The Creative Inventor: You, Recession-Proof

November 30th, 2010

What can I do in a recession?

Typically, a recession starts in the minds of the public. For whatever reason, people feel insecure about the current state of an economy and start limiting their spending. I'm not saying that being conservative is an evil thing - it is what it is - and I practice being conservative every day of every year.

The problem is that everyone becomes nervous about the state of the economy and starts sharply limiting their spending. If enough people do this, deeply enough, then we have a recession. I understand that the financial institutions have played a major part in this current crisis and there's little that we can do until the economy is righted.

Let's take this to a personal level. When we see a recession coming or in effect, we stop trying to not only live life as usual, but we also pull back in areas of business.
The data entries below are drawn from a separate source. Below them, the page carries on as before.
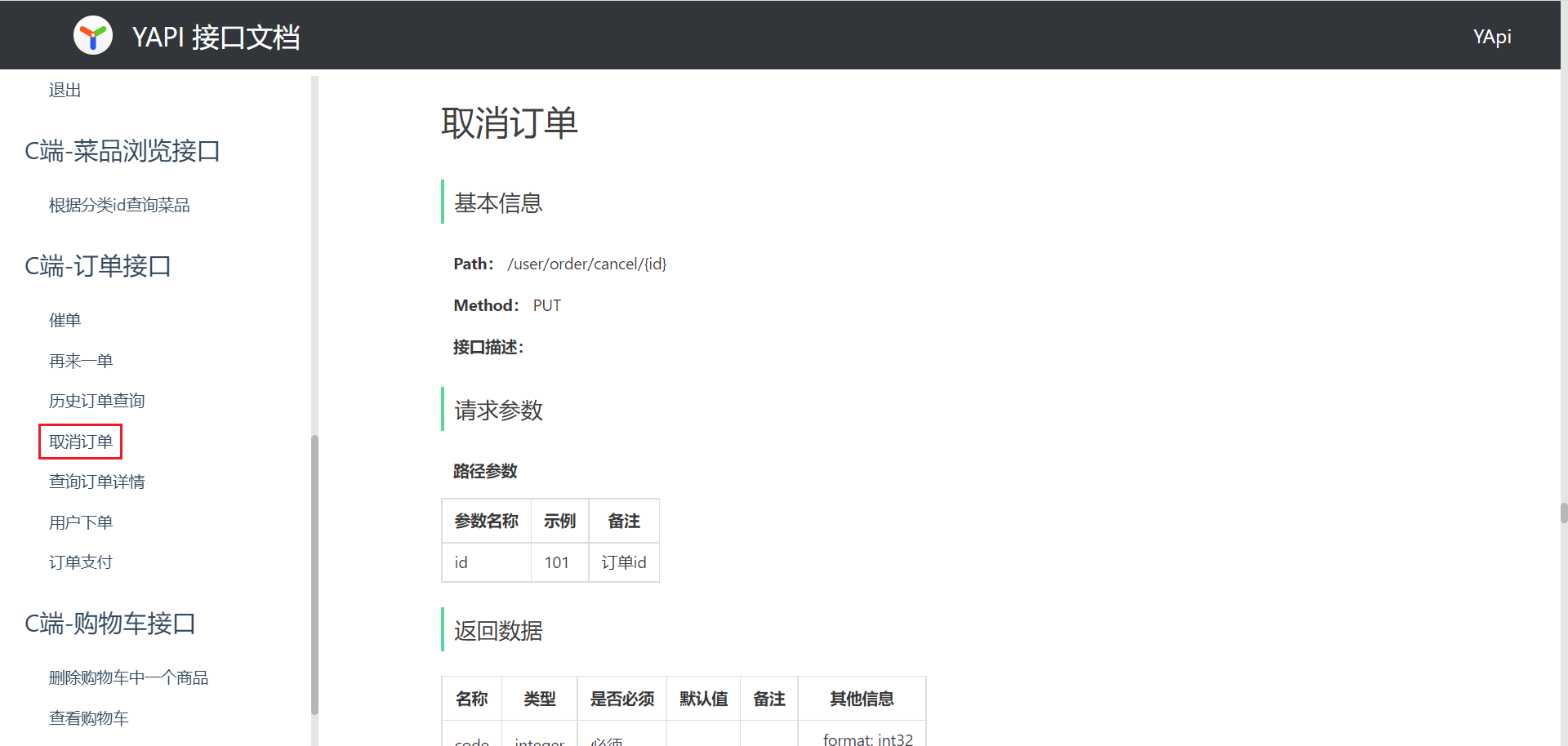Image resolution: width=1568 pixels, height=746 pixels.
Task: Open the C端-菜品浏览接口 section
Action: click(122, 151)
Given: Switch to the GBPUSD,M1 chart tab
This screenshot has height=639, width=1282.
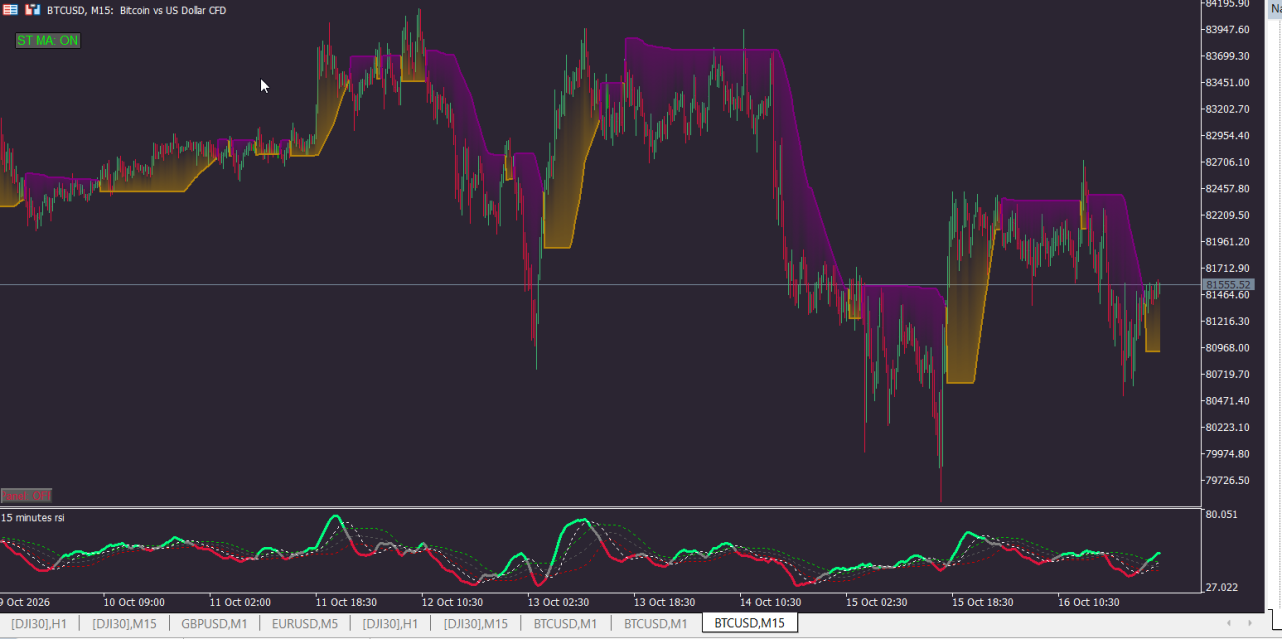Looking at the screenshot, I should [214, 624].
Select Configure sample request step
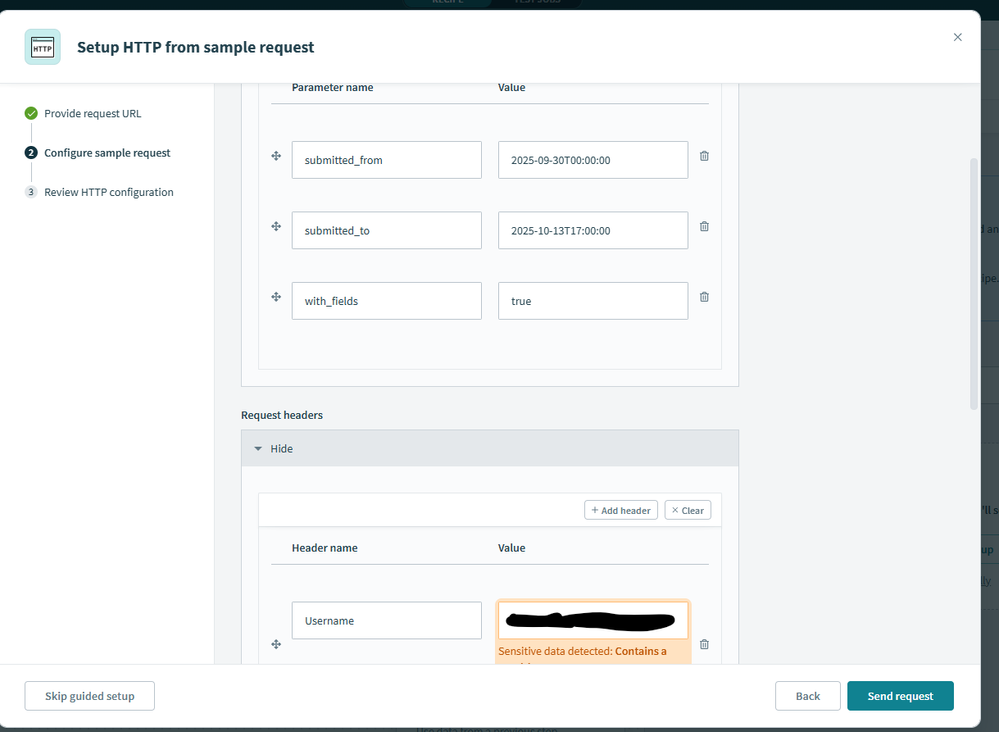The image size is (999, 732). click(107, 153)
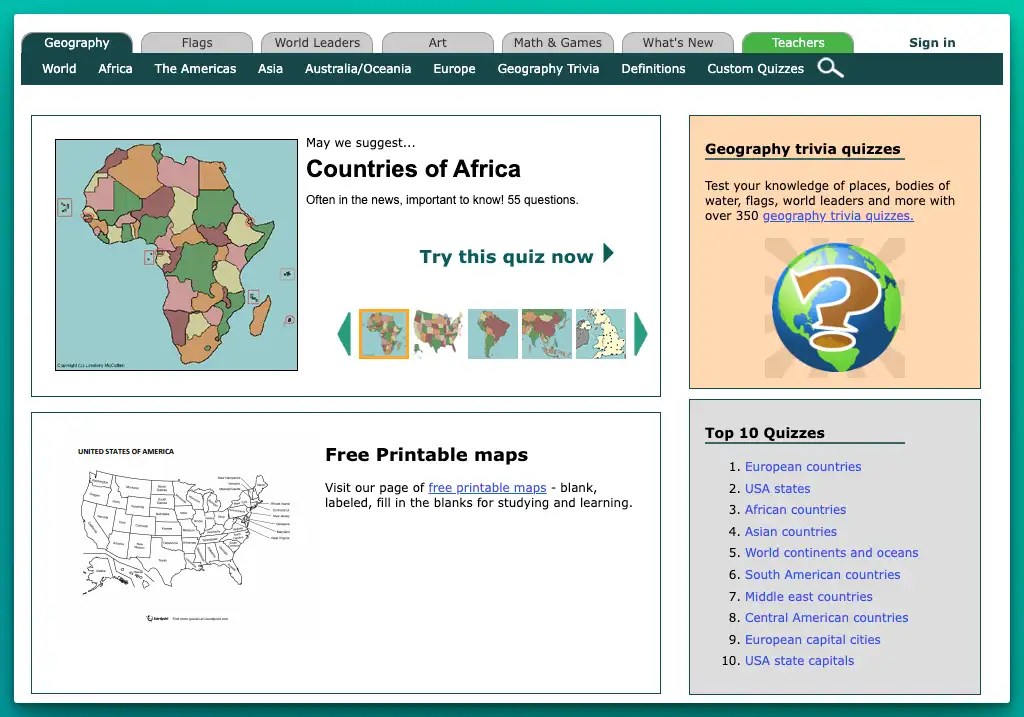Viewport: 1024px width, 717px height.
Task: Open the search magnifier
Action: (830, 69)
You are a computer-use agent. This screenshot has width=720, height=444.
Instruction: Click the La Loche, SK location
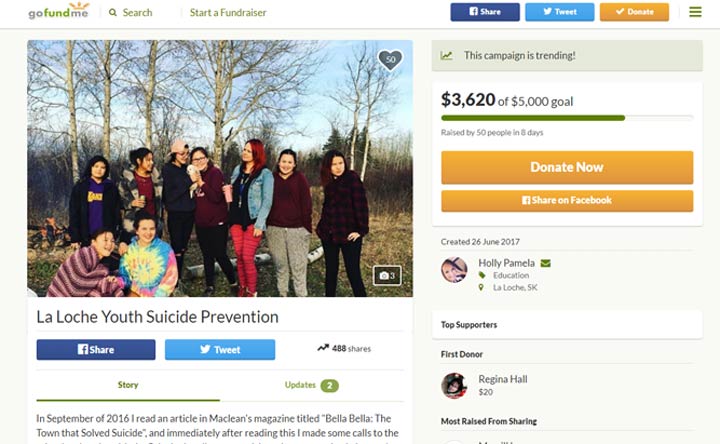pyautogui.click(x=515, y=288)
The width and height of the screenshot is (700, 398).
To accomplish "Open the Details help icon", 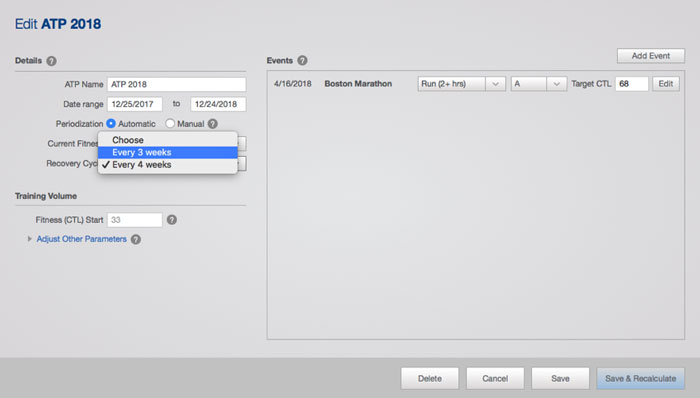I will pyautogui.click(x=52, y=61).
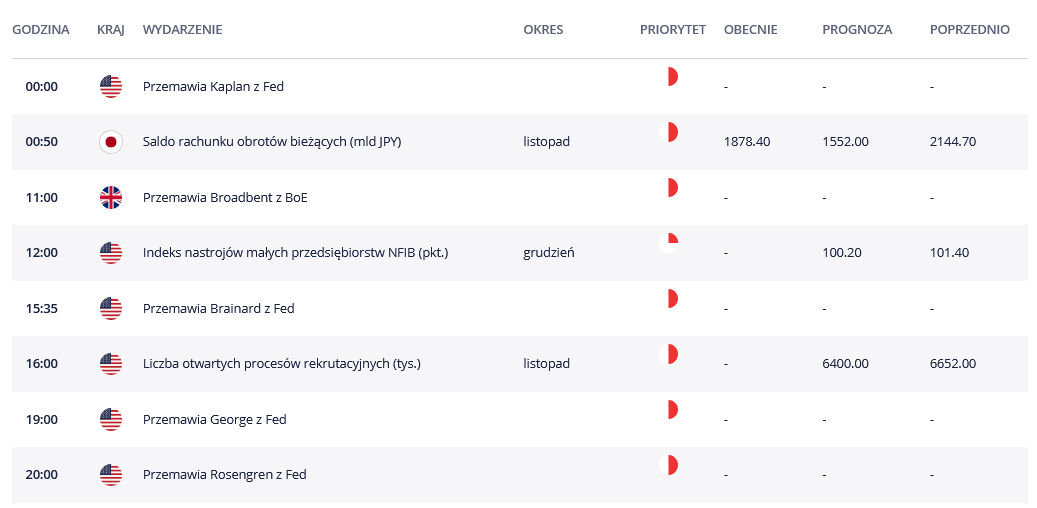Screen dimensions: 1037x508
Task: Click US flag next to Brainard speech
Action: (111, 309)
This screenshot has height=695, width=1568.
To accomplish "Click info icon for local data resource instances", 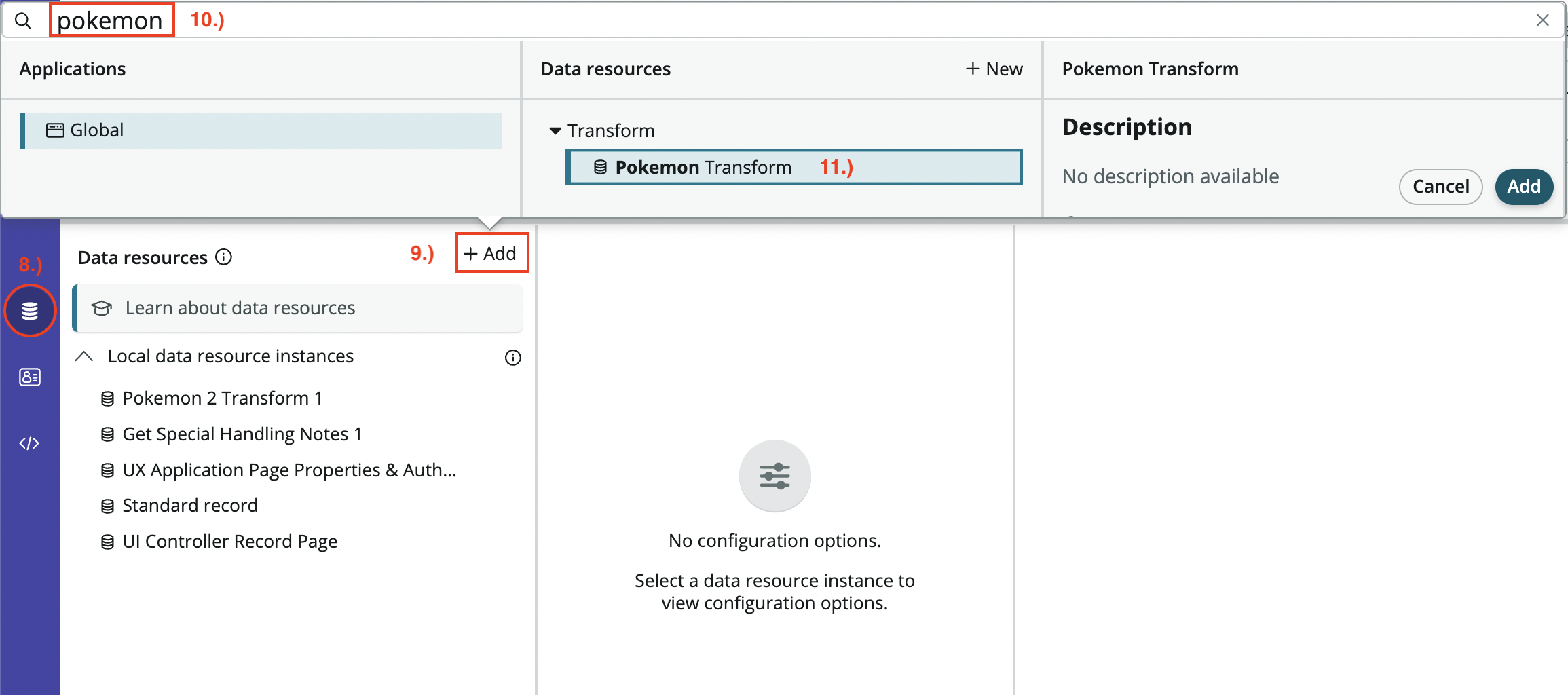I will click(x=512, y=358).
I personally have done this in the past, taking one of two paths each time. The first path is to continue business as usual. I've found that this is a great way to lose lots of money. The second path is to take prudent steps to limit a business's costs, either through layoffs, plant closings, or to simply cut way back on spending.

Either path leads to what I call "recession depression." The mind simply cannot foresee the future, so we stop dead in our tracks. We stop trying to make things better, waiting for others to lead us out of our situation. This is one reason why recovery from recessions takes so long. It's a long way back to what we consider normal.

Unfortunately, in the last couple of recessions, we have lost ground, because when the economy improves, we go back to our same ways of doing things. Someone once said that the definition of insanity is to continue to do the same things while expecting a different result. By that definition, most of us just might be candidates for commitment!

Just before the last recession, engineering was just warming up to progressive three-dimensional design. Many were poised to take the plunge into 3D, with not only training, but also trying to reinvent their own companies' ways of doing business. When the recession became apparent, they made decisions to continue to do business as usual, instead of seeing the "off time" as an opportunity to regroup and change the operating paradigm.

When the economy improved, there was no time or staff available to take that plunge into 3D - trained and ready to embrace a new way of doing things. Their staff had been decimated to a survival level and they had continued to do design in the same way they had in the 1980s and 1990s. There was no longer any time to get trained, work out new design workflows and filing systems, no time to establish modern standards in their design processes. After 2002 dragged into 2003, the economy started improving rapidly, leaving no time to actually accomplish their design modernization.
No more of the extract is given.